こうした構成によれば、上記効果(1)をより確実に奏することができる。
(7)側面部32は、本体部31の周縁部の全周にわたって設けられている。発光装置70は、側面部32に沿って延在する環状のハウジング71を備えている。発光部72は、ハウジング71の内部においてハウジング71の全周にわたって互いに間隔をおいて複数設けられている。
【0058】
こうした構成によれば、透明基材30の本体部31を均一に発光させることができる。
(8)アンテナ11は、カバー本体21の厚み方向において発光部72よりも本体部31に近い位置に配置されている。
【0059】
こうした構成によれば、透明基材30の本体部31の裏面31bに対してレーダ装置10が一層近い位置に配置される。これにより、電波の送信角度範囲及び受信角度範囲を一層大きくできる、すなわちレーダ装置10による対象物の検知可能範囲を一層大きくできる。したがって、レーダ性能の一層の向上を図ることができる。
【0060】
<変形例>
本実施形態は、以下のように変更して実施することができる。本実施形態及び以下の変更例は、技術的に矛盾しない範囲で互いに組み合わせて実施することができる。
【0061】
・前後方向においてアンテナ11を発光部72と同一の位置または発光部72よりも後側に配置することもできる。すなわち、アンテナ11は、カバー本体21の厚み方向において発光部72と同一の位置、または本体部31から離れた位置に配置されていてもよい。
【0062】
・発光装置70のハウジング71の形状は、環状に限定されず、例えば環状の側面部32の周方向において部分的に設けられるものであってもよい。
・側面部32の形状は、環状に限定されず、例えば本体部31の周縁部の周方向において部分的に設けられるものであってもよい。
【0063】
・上記実施形態では、枠体60全体が黒色樹脂製であったが、枠体60における外側面32aに対向する内側面のみが黒色を呈するものであってもよい。
・枠体60の形状は、環状に限定されず、側面部32の周方向において部分的に設けられるものであってもよい。
【0064】
・例えば発光装置70を側面部32の突端面32cに近接して配置するとともに外側反射部51の外側面に黒色を呈する塗膜を設けるなどすることで、枠体60、すなわち被覆部材を省略することもできる。
【0065】
・加飾フィルム40の延設部42の外側面42aに加えて、延設部42の内側面42b(
図3参照)に外側反射部51を設けるようにしてもよい。また、
図4に示すように、延設部42の外側面42aに代えて、加飾フィルム40の延設部42の内側面42bに外側反射部51を設けるようにしてもよい。
【0066】
・
図5に示すように、裏側反射部53を省略するとともに、透明基材30の本体部31の裏面31bに可視光を拡散させるシボ形状を設けるようにしてもよい。
・
図6に示すように、裏側反射部53を省略することもできる。
【0067】
・加飾フィルム40の延設部42を省略することもできる。この場合、
図6に示すように、透明基材30の側面部32の外側面32aに対して外側反射部51を直接設けるようにすればよい。
【0068】
・本発明に係る反射部材50は、外側反射部51及び内側反射部52の双方を必須とするものではなく、いずれか一方を省略してもよい。
【符号の説明】
【0069】
10…レーダ装置
11…アンテナ
20…外装カバー
21…カバー本体
30…透明基材
31…本体部
31a…意匠面
31b…裏面
32…側面部
32a…外側面
32b…内側面
32c…突端面
40…加飾フィルム
41…フィルム本体部
42…延設部
42a…外側面
42b…内側面
50…反射部材
51…外側反射部
52…内側反射部
53…裏側反射部
60…枠体(被覆部材)
70…発光装置
71…ハウジング
71a…第1ハウジング
71b…第2ハウジング
72…発光部
【要約】
【課題】簡単な構成により外装カバーの意匠性を高めることができるとともに、レーダ性能の向上を図ることができる。
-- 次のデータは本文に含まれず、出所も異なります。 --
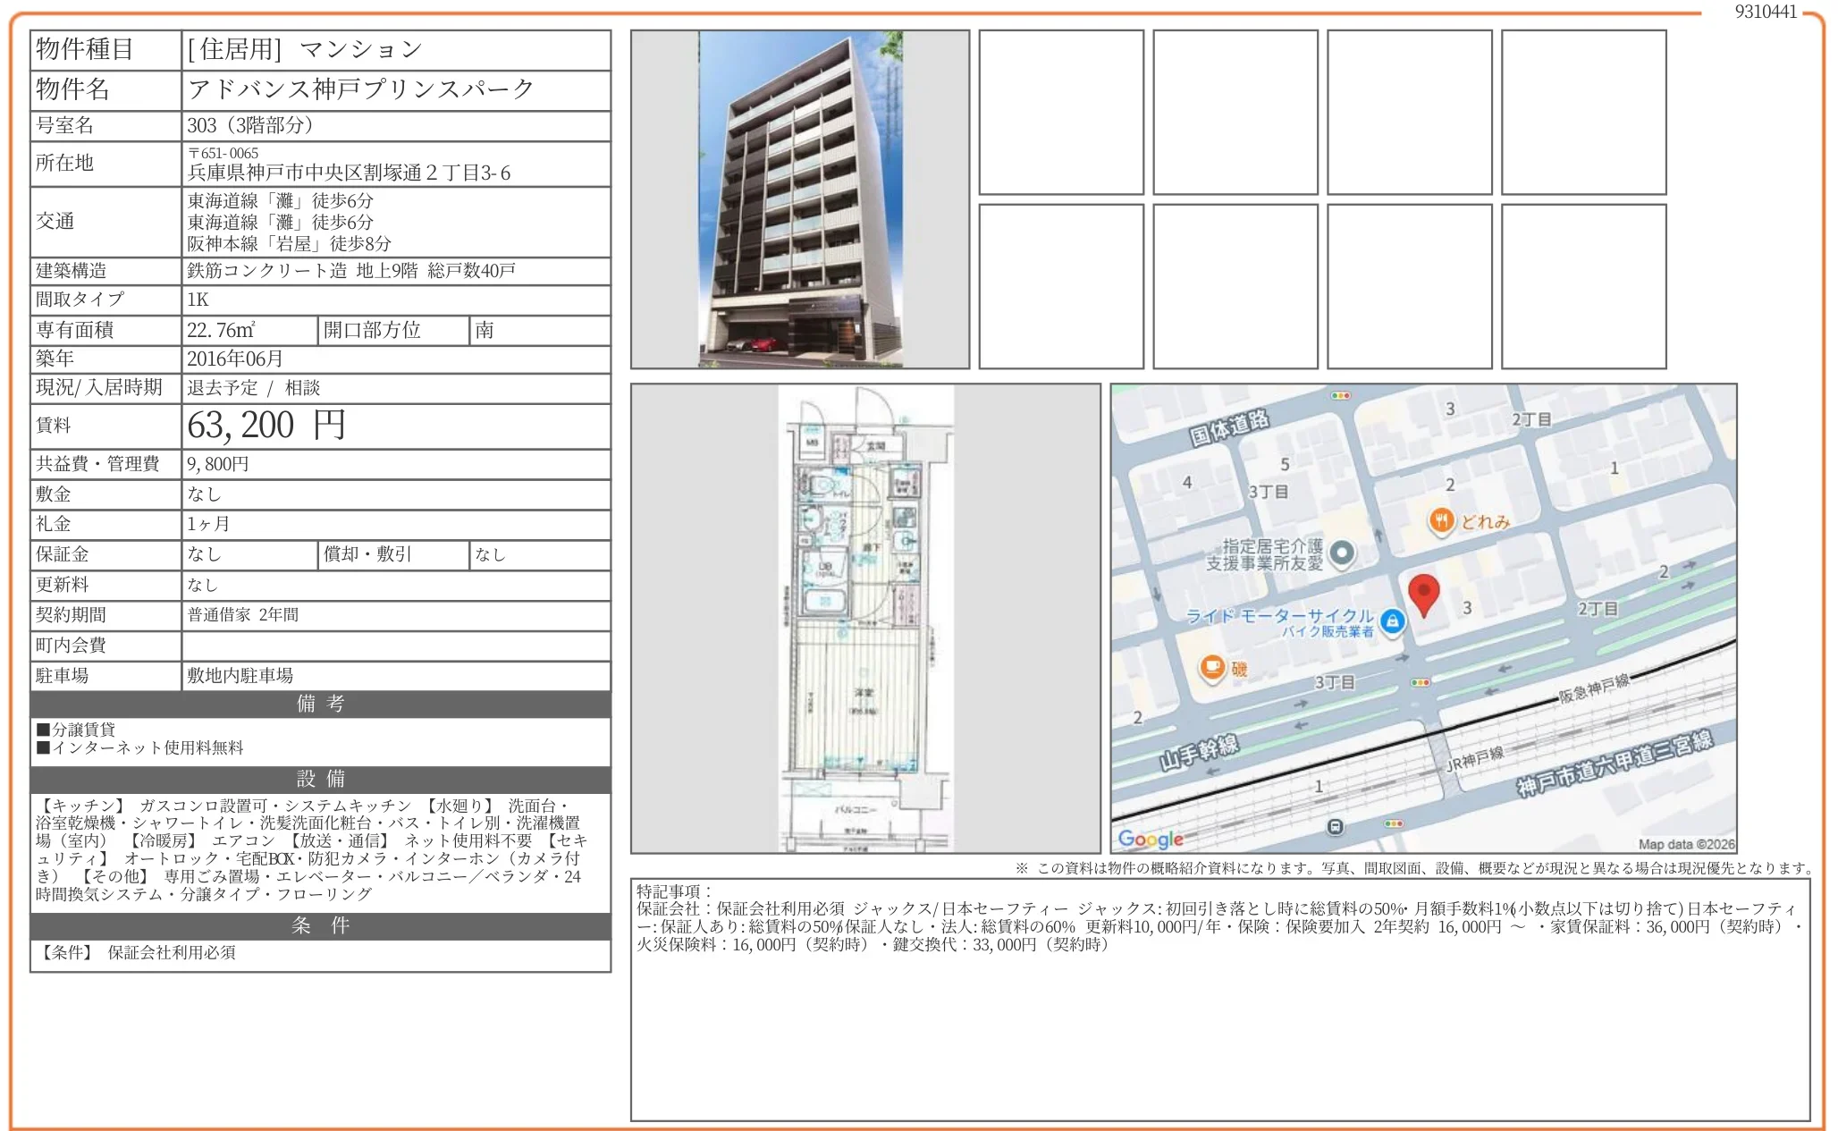The height and width of the screenshot is (1131, 1838).
Task: Click the red property location pin
Action: point(1423,594)
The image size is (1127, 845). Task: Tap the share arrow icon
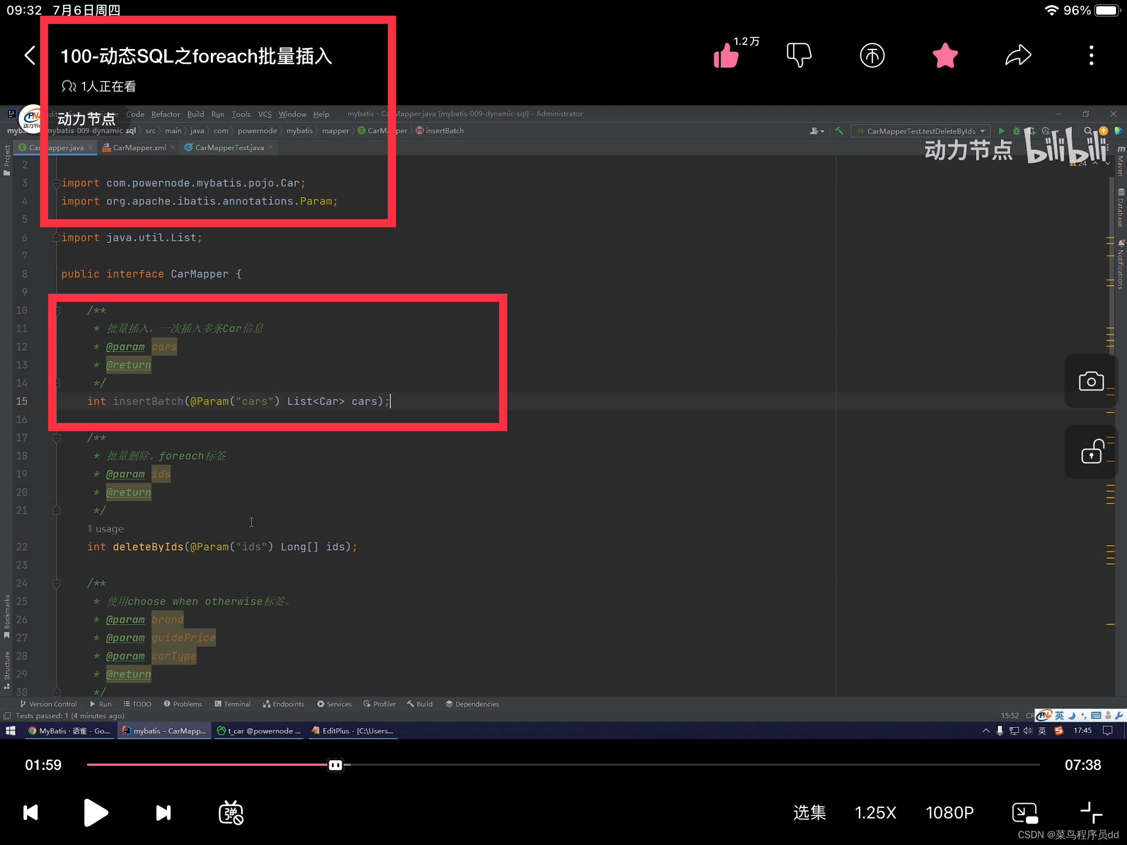1018,55
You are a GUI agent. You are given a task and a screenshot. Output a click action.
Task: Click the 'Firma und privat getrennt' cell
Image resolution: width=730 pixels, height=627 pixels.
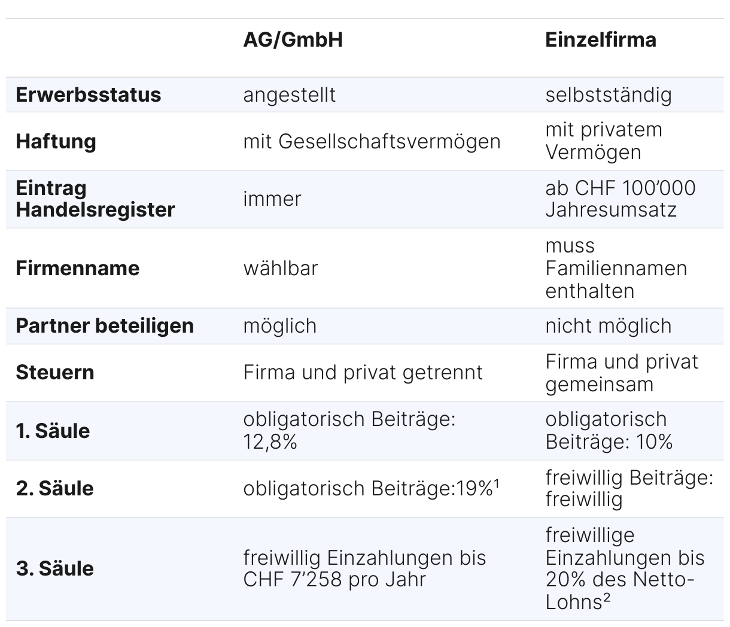(x=363, y=372)
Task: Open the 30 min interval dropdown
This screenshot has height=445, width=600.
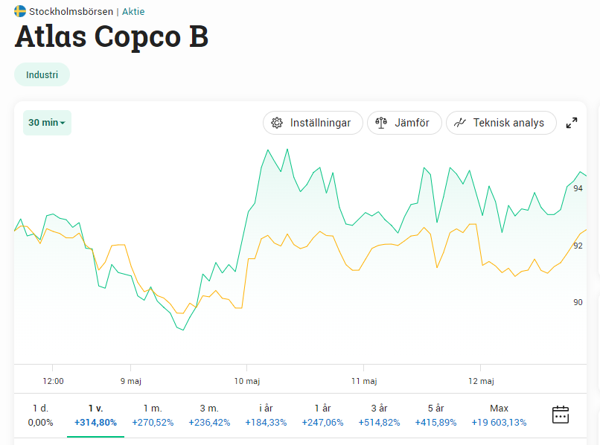Action: coord(47,123)
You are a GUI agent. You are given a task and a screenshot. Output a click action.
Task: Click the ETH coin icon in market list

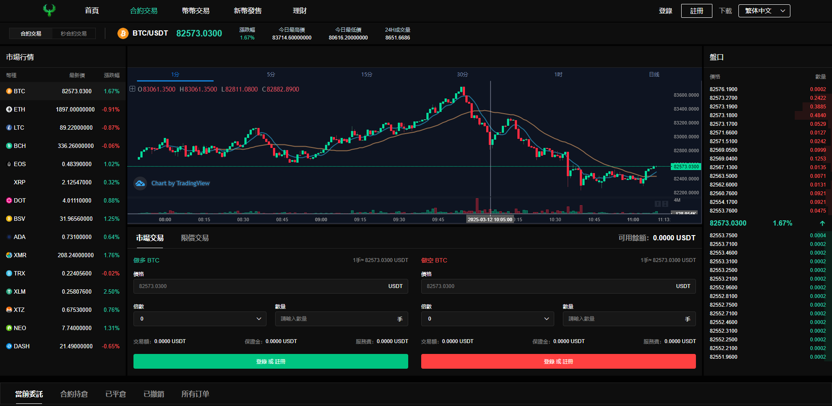pos(9,109)
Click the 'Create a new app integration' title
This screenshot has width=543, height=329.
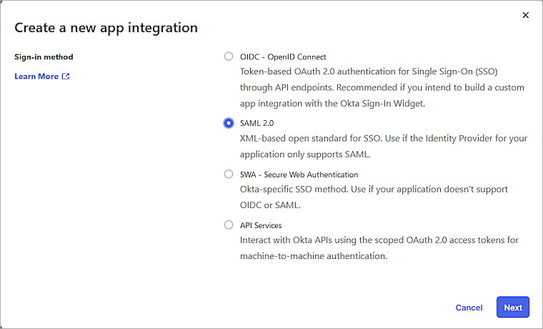(106, 29)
【解決手段】車両用外装カバー20は、レーダ装置10により送受信される電波の経路上に設けられ、電波透過性及び可視光透過性を有するカバー本体21を備えている。カバー本体21は、可視光に対して透明な透明基材30と、可視光を反射する反射部材50とを有している。透明基材30は、上記経路上に設けられる本体部31と、本体部31の周縁部から本体部31の意匠面側とは反対側に向かって突出する側面部32とを有している。反射部材50は、側面部32の外側面32aを覆う外側反射部51及び側面部32の内側面32bを覆う内側反射部52の少なくとも一方を有している。